▶ ASSIGNED TASK: Return only these lines, exactly: the one containing "You are a computer-use agent. 1079x832" and every line after it in the listing.

▶ RAW DATA:
◇ ◇ ◇ ◇ ◇ ◇ ◇

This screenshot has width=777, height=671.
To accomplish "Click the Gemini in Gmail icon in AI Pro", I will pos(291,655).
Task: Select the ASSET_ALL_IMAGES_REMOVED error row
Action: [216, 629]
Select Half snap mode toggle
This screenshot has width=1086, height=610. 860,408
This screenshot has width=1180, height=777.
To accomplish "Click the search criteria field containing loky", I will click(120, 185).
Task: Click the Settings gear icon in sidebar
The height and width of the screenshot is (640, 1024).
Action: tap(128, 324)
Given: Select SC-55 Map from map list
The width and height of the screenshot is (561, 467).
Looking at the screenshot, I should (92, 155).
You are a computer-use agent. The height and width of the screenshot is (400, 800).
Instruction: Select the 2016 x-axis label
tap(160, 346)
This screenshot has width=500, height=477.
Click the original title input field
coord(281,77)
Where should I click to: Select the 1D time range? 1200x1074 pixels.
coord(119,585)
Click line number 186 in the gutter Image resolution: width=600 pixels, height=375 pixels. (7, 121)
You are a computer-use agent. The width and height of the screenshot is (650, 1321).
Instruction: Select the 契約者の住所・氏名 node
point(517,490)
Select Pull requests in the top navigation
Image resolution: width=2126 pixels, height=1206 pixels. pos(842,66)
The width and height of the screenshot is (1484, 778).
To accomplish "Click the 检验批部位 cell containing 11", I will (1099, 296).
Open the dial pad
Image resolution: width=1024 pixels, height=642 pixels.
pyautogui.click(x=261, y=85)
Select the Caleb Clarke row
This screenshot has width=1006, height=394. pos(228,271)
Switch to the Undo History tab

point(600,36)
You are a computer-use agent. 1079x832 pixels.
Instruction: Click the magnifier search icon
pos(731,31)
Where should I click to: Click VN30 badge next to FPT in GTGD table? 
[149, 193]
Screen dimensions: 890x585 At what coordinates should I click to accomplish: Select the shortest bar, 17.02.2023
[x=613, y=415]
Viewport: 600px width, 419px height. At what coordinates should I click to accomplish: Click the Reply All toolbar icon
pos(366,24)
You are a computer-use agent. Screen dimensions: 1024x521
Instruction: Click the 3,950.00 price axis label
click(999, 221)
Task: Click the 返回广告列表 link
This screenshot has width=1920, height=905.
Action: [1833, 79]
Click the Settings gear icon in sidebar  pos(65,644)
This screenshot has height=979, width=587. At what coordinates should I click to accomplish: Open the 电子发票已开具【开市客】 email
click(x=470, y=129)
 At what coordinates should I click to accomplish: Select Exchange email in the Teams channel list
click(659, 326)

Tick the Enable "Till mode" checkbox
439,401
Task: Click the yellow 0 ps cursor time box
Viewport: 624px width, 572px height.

◇ ◇ ◇ ◇ ◇ ◇ ◇

▶ THE COMPLETED TASK:
You are a computer-use agent. 1079x832 pixels.
Instruction: Click the magnifier search icon
pos(731,31)
Where should I click to: Click VN30 badge next to FPT in GTGD table? 
[149, 193]
Screen dimensions: 890x585 At what coordinates should I click to accomplish: Select the shortest bar, 17.02.2023
[x=613, y=415]
Viewport: 600px width, 419px height. At what coordinates should I click to accomplish: Click the Reply All toolbar icon
pos(366,24)
You are a computer-use agent. Screen dimensions: 1024x521
Instruction: Click the 3,950.00 price axis label
click(999, 221)
Task: Click the 返回广告列表 link
This screenshot has width=1920, height=905.
Action: [1833, 79]
Click the Settings gear icon in sidebar  pos(65,644)
This screenshot has height=979, width=587. At what coordinates should I click to accomplish: Open the 电子发票已开具【开市客】 email
click(x=470, y=129)
 At what coordinates should I click to accomplish: Select Exchange email in the Teams channel list
click(659, 326)

Tick the Enable "Till mode" checkbox
439,401
Task: Click the yellow 0 ps cursor time box
Viewport: 624px width, 572px height.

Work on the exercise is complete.